Dataset records.

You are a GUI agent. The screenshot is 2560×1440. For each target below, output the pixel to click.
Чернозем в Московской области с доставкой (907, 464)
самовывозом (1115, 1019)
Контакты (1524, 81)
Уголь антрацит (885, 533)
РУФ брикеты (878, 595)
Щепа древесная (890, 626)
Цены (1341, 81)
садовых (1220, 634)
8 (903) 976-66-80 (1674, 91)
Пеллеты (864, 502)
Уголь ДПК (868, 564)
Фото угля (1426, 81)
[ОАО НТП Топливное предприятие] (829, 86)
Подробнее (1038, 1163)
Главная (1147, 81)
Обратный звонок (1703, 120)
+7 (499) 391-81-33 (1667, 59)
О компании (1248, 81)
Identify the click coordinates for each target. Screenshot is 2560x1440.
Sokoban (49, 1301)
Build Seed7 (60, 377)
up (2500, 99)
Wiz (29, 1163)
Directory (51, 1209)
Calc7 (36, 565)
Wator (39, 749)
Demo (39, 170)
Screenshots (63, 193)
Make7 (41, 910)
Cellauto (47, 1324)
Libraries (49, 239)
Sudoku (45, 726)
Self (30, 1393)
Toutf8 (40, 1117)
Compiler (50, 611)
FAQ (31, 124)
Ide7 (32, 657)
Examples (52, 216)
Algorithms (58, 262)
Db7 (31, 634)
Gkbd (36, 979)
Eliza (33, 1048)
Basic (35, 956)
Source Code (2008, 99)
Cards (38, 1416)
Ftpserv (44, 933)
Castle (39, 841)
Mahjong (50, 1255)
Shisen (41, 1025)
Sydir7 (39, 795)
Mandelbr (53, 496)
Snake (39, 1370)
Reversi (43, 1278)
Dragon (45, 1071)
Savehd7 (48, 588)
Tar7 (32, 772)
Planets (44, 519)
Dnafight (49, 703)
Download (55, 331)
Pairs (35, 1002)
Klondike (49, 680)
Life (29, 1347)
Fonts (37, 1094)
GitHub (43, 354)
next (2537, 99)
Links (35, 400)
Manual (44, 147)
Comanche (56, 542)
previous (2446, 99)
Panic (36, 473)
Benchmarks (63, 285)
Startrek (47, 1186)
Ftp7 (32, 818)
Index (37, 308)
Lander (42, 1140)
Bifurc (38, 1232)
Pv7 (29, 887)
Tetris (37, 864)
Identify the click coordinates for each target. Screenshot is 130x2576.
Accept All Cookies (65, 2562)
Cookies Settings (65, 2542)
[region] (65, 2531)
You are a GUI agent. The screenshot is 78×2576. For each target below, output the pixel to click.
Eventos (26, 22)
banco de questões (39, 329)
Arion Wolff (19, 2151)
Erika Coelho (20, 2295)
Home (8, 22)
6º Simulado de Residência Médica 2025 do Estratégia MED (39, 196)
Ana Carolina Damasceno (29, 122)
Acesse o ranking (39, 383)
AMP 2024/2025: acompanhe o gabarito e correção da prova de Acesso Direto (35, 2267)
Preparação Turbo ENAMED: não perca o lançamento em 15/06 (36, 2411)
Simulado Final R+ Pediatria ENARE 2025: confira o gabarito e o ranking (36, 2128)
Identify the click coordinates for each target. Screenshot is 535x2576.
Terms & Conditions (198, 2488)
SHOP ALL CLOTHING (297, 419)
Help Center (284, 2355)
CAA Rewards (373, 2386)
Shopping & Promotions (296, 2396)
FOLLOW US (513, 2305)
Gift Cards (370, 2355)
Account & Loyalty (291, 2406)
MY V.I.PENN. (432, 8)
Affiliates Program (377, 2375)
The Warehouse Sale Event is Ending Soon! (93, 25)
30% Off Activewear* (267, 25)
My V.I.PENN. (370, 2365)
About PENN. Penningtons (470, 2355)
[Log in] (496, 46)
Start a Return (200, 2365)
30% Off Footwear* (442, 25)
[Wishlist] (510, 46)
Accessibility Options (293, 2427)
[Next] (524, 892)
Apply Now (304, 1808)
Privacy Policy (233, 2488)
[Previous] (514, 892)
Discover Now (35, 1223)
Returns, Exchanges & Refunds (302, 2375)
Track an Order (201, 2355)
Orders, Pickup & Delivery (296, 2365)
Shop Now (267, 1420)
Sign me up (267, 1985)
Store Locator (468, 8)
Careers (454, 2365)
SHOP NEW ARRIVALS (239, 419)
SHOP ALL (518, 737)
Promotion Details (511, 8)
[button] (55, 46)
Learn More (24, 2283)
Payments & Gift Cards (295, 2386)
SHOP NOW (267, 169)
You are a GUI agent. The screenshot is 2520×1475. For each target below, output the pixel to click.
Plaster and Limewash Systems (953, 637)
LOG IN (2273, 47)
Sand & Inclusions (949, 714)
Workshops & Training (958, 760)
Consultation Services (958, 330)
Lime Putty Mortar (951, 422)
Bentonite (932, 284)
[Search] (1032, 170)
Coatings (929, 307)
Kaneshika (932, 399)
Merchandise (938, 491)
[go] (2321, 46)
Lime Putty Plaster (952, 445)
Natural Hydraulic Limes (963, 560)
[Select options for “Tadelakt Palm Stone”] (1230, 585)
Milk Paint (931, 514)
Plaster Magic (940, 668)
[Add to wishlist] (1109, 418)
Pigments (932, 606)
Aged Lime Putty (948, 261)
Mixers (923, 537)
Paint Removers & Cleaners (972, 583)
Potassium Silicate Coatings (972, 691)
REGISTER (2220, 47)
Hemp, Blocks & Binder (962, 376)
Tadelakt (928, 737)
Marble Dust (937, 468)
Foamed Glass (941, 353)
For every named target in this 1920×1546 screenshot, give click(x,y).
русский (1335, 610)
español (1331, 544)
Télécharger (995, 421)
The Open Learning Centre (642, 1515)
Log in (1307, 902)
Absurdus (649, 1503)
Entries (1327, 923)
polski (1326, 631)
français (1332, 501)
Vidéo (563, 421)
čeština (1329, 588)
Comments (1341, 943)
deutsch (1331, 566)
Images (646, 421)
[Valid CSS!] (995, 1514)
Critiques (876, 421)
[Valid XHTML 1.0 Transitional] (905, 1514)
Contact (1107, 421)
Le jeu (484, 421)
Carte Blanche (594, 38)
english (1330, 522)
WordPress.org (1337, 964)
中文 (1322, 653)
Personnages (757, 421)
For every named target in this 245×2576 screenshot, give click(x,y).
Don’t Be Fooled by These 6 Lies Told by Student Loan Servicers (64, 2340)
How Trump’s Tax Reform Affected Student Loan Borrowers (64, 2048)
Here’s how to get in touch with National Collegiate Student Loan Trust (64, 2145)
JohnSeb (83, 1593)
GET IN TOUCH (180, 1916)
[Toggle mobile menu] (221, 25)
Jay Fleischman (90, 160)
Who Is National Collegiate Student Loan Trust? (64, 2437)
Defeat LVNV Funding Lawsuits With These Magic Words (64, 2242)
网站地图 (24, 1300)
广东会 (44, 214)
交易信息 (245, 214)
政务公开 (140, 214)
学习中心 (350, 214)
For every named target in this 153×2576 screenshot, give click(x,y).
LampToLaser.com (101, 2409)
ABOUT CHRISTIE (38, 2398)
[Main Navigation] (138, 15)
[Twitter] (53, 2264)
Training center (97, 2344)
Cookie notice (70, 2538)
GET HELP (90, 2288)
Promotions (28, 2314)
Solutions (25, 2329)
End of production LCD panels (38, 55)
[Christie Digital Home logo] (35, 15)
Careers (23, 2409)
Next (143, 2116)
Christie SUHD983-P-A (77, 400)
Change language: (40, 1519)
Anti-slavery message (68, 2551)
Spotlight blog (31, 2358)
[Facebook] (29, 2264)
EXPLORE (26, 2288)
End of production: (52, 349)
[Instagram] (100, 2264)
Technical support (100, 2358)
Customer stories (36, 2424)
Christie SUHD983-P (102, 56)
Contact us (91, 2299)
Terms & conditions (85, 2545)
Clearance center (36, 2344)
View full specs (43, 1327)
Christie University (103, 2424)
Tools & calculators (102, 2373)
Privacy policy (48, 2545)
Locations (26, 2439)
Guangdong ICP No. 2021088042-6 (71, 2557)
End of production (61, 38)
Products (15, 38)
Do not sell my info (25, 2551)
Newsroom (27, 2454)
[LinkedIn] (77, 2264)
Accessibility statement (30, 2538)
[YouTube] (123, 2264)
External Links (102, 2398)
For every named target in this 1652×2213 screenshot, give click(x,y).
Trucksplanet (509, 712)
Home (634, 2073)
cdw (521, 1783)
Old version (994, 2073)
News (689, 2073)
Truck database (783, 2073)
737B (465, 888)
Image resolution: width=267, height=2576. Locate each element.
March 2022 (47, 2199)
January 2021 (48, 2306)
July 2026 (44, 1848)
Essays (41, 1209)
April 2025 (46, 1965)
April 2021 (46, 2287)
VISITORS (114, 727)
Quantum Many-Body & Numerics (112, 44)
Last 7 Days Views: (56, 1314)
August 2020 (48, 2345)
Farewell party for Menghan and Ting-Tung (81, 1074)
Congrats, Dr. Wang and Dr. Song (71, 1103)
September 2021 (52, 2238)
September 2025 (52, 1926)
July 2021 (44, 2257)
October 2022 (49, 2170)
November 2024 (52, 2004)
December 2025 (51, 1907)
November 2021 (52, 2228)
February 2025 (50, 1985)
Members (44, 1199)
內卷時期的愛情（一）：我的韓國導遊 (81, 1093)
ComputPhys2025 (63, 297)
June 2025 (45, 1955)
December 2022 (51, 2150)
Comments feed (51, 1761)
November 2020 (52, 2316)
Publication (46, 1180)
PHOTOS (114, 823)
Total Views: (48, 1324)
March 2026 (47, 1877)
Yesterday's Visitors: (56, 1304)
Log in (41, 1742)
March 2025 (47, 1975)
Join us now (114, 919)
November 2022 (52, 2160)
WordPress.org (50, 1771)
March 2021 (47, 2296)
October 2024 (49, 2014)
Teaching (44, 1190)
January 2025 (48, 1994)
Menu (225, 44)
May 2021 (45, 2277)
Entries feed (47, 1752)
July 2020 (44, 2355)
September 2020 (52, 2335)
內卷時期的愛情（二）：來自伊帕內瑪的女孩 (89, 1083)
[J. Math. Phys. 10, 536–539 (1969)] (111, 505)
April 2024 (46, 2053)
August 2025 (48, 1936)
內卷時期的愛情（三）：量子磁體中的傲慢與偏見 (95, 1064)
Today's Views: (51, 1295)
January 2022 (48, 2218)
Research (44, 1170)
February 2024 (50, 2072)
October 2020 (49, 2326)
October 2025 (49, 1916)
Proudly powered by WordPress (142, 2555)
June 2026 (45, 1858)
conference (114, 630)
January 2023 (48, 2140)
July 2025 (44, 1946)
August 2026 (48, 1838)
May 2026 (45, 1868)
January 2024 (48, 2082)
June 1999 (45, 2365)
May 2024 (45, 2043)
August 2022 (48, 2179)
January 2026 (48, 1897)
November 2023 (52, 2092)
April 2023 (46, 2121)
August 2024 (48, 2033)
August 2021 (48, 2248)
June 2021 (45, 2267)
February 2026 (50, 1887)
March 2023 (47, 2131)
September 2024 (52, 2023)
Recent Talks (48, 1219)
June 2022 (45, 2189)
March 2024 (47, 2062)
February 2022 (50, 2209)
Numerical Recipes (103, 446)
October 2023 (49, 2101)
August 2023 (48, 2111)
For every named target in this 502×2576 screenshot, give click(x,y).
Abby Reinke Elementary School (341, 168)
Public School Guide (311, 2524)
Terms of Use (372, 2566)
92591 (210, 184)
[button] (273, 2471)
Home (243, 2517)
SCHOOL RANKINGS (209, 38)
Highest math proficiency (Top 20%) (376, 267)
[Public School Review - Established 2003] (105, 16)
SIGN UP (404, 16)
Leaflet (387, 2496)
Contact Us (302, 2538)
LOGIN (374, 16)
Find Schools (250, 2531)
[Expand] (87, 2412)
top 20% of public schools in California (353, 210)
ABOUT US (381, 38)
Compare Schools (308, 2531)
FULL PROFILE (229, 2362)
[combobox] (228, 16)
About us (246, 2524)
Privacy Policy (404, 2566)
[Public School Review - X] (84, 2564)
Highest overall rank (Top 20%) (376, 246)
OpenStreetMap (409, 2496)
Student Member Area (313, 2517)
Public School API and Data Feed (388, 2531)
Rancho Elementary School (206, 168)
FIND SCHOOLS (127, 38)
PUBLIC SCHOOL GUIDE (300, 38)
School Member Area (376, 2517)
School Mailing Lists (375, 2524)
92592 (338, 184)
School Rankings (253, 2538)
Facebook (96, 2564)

Activity. Write out exactly the lines above from the line with "Vidéo (563, 421)" through the line with "GET IN TOUCH (180, 1916)", both of them included, and leave out all other lines.

Answer section.
Vidéo (563, 421)
čeština (1329, 588)
Comments (1341, 943)
deutsch (1331, 566)
Images (646, 421)
[Valid CSS!] (995, 1514)
Critiques (876, 421)
[Valid XHTML 1.0 Transitional] (905, 1514)
Contact (1107, 421)
Le jeu (484, 421)
Carte Blanche (594, 38)
english (1330, 522)
WordPress.org (1337, 964)
中文 (1322, 653)
Personnages (757, 421)
For every named target in this 245×2576 screenshot, give click(x,y).
Don’t Be Fooled by These 6 Lies Told by Student Loan Servicers (64, 2340)
How Trump’s Tax Reform Affected Student Loan Borrowers (64, 2048)
Here’s how to get in touch with National Collegiate Student Loan Trust (64, 2145)
JohnSeb (83, 1593)
GET IN TOUCH (180, 1916)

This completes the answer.